A treasure house of manuscripts, Darul Uloom busy restoring them
To woo research scholars from across the world, Islamic seminary Darul Uloom of Deoband is working on restoring over 1500 rare manuscripts, some as old as 800 years, placed in its 150-year-old library.
These manuscripts are on various topics such as Unani medicines, law, history, religion, culture and Sufism.
“They are very rare. A few are perhaps so rare that one will not be able to find another copy of them anywhere in the world. They can be a treasure trove for research scholars,” said librarian Mohammad Shafeeq Qasmi.

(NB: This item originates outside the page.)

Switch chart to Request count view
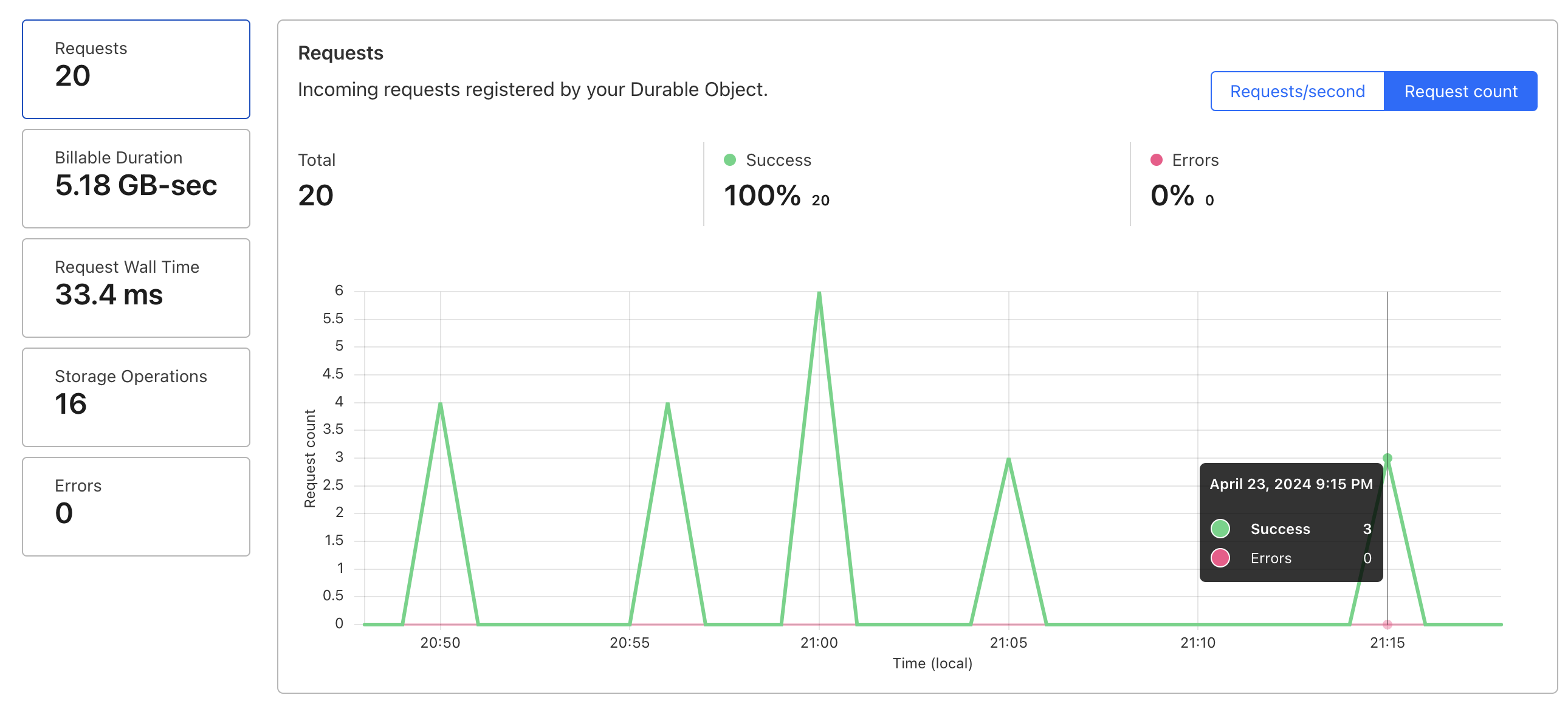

“The collection includes more than 100 manuscripts on Sufism, a handwritten Quran by Mughal emperor Aurangzeb, a huge Quran and a 750-year-old Manuscript written by author Imauddin Zakaria about animals,” said Qasmi, who took the degree of Fazil from Darul Uloom before joining as librarian here in 2015.
He said the idea of restoration of these manuscripts came from seminary’s deputy vice chancellor Maulana Abdul Khalik Madrasi.

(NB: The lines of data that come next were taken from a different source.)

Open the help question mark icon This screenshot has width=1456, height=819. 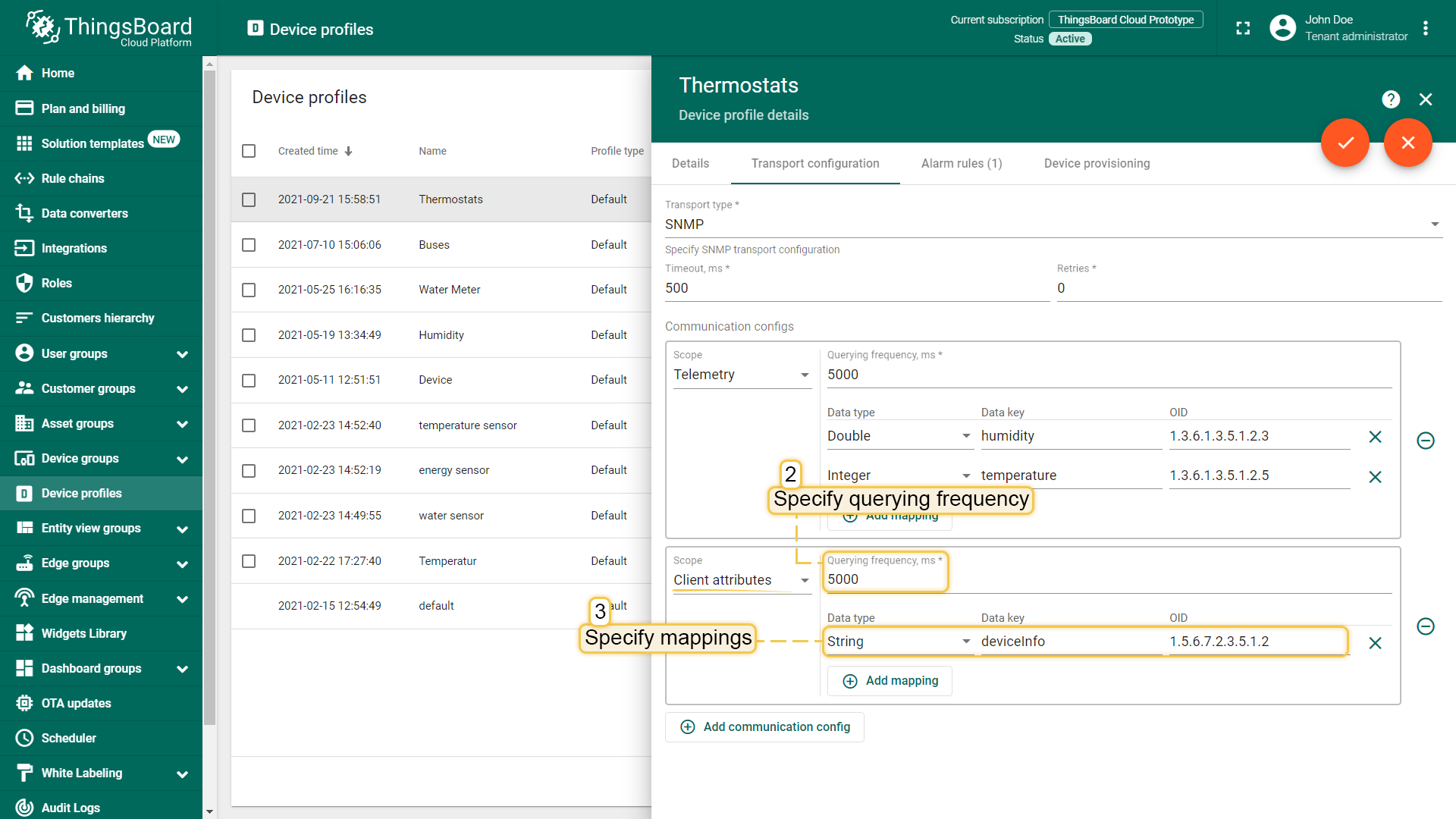[x=1390, y=99]
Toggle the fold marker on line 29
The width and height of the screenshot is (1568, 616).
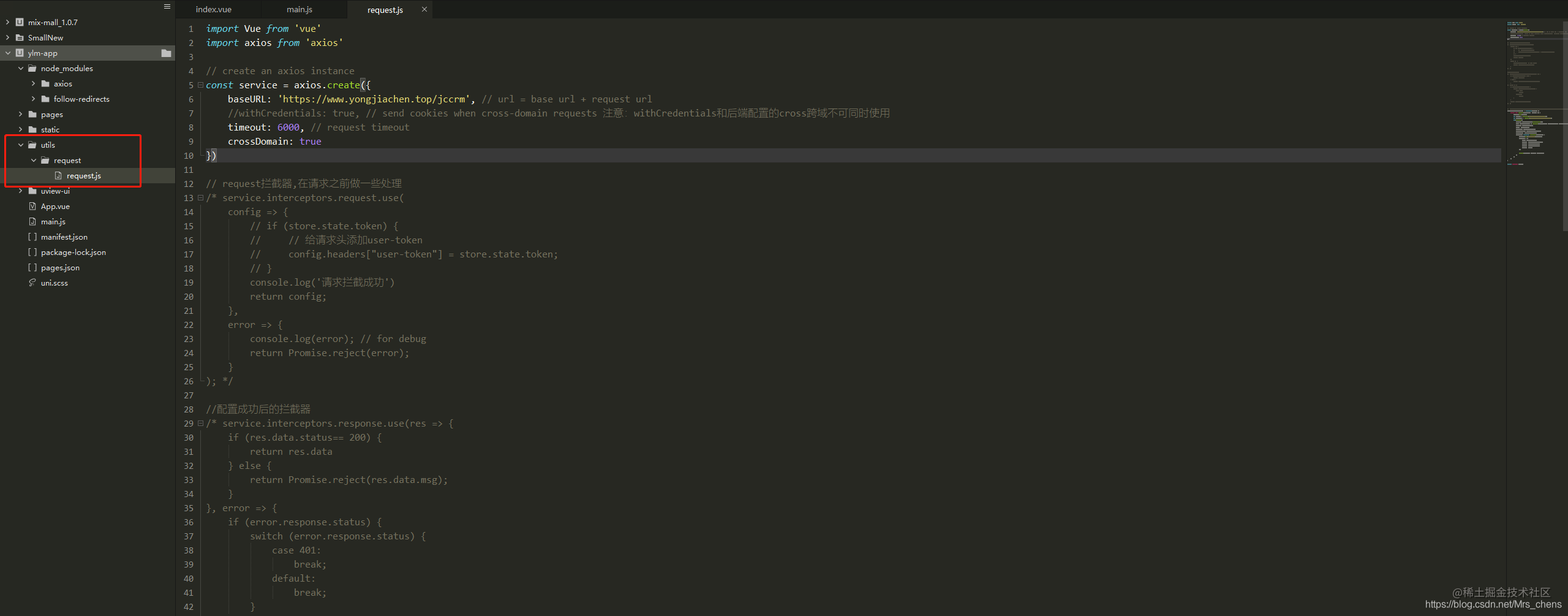tap(200, 423)
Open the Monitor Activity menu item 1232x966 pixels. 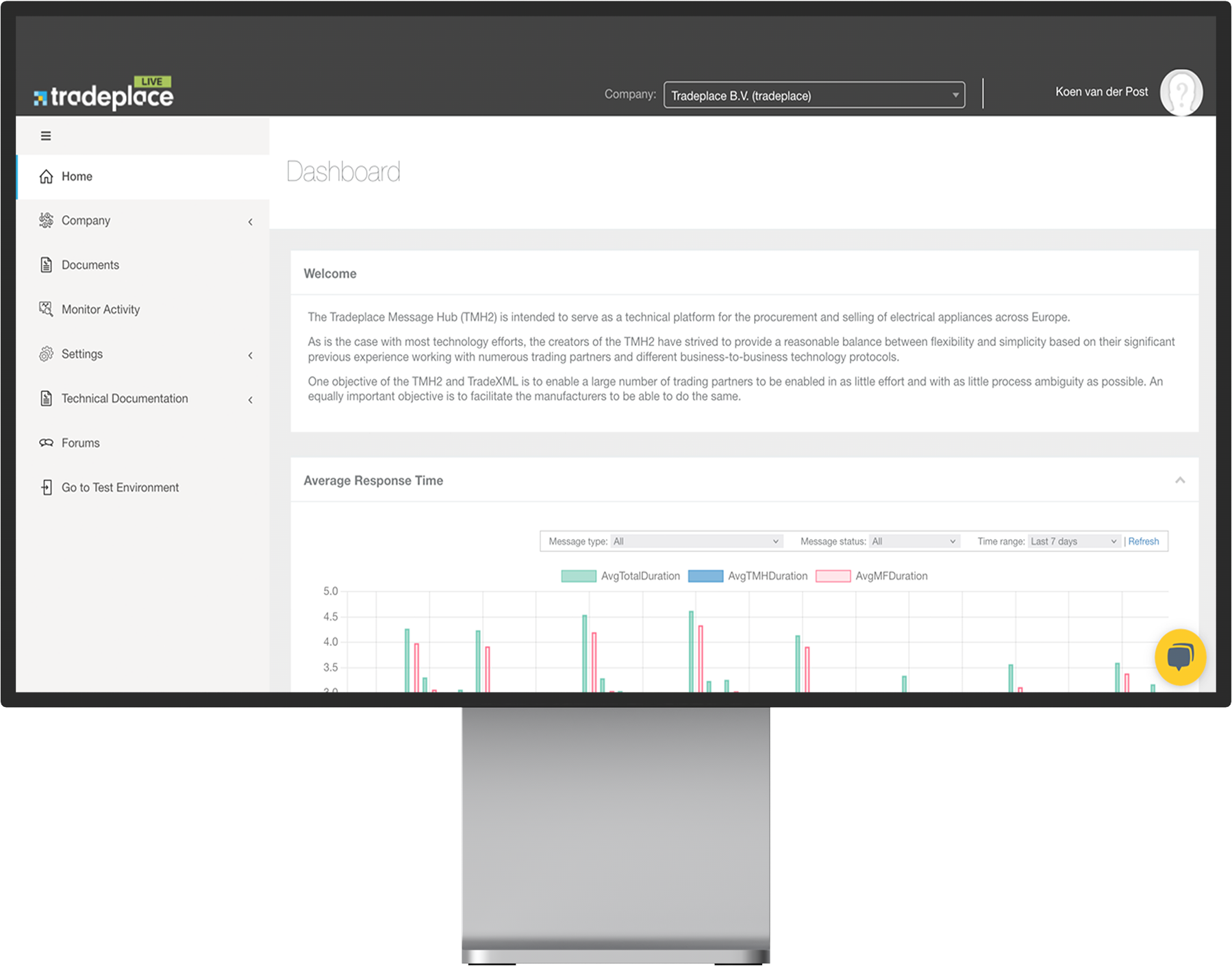click(100, 309)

“These were our heritage and a treasure for research scholars who could serve the society and the religion by incorporating knowledge of our forefathers and great visionaries in their research work,” Maulana Khalik had said while ordering the restoration process.
Shafeeq and Maulana Madrasi then visited the National Archives of India to seek their assistance in restoring the manuscripts.

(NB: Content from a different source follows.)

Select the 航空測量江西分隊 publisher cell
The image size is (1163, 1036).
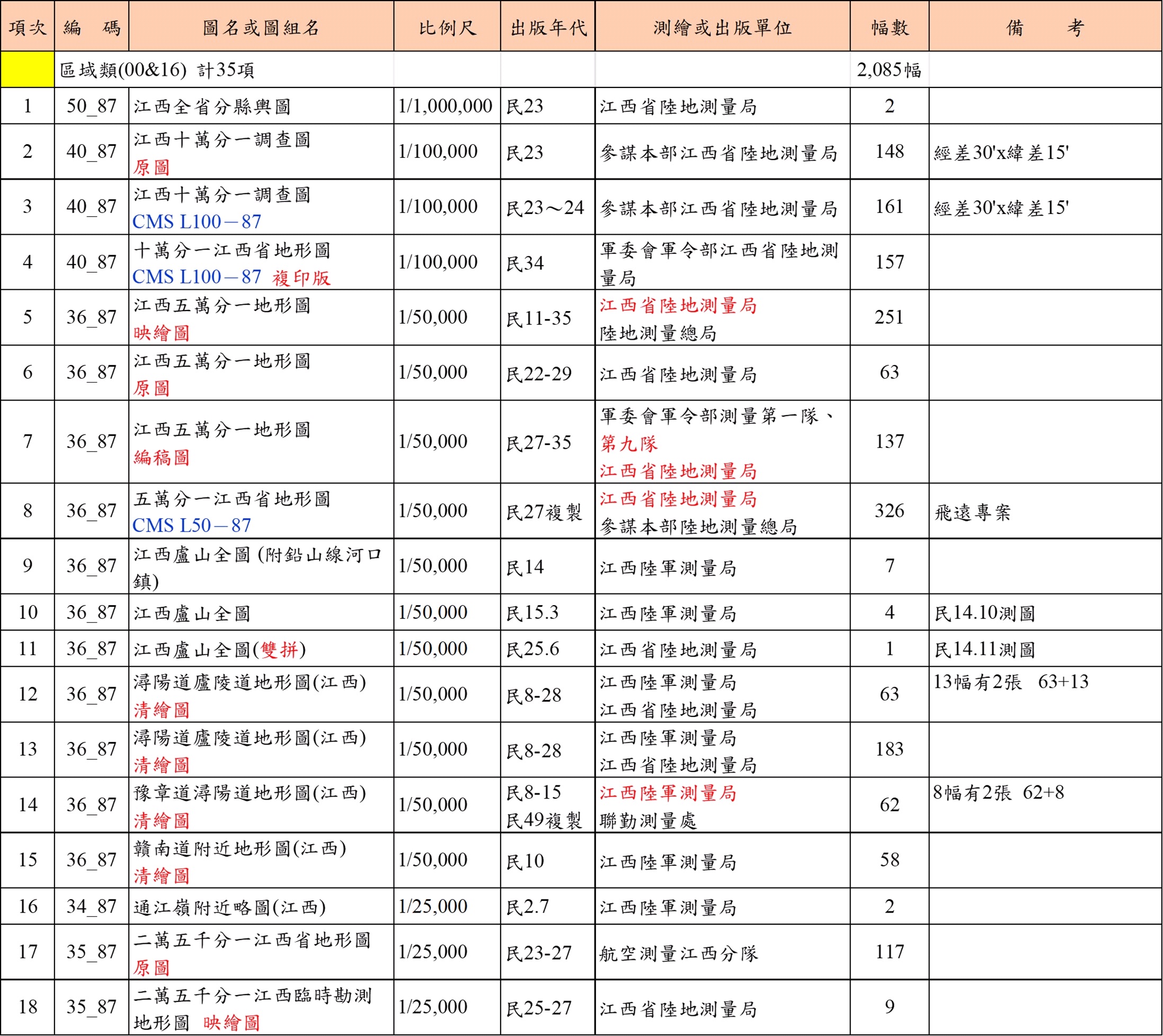coord(679,953)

It was followed by Shafeeq and three other members of the library attending a seminar on conservation and restoration in Jammu.
The seminary then approached the Iran Culture House in Delhi, which is considered as an expert on restoration of such manuscripts.
“They agreed to extend help but we refused to accept their condition of taking one copy of the restored manuscripts,” said Shafeeq.
Seminary then hired some professionals to speed up restoration work and till now 50,000 pages have been restored.
“A dedicated team is engaged in the process of restoring 150 to 200 pages every day,” said seminary’s vice chancellor Mufti Abul Qasim Nomani.
Seminary’s media incharge Ashraf Usmani said more than 300 manuscripts got damaged over the period of time and we are hopeful that all these valuable manuscripts would be available for research scholars after restoration.
“There are many libraries across the world with great collection of books but they rarely match the unique collection of books that we have. Research scholars come here from different countries, including England, middle east countries and almost every nook and corner of India because they can get valuable references from our unique collection of books and manuscripts,” said Usmani while hoping the restoration of manuscripts would indeed be a great help for such scholars.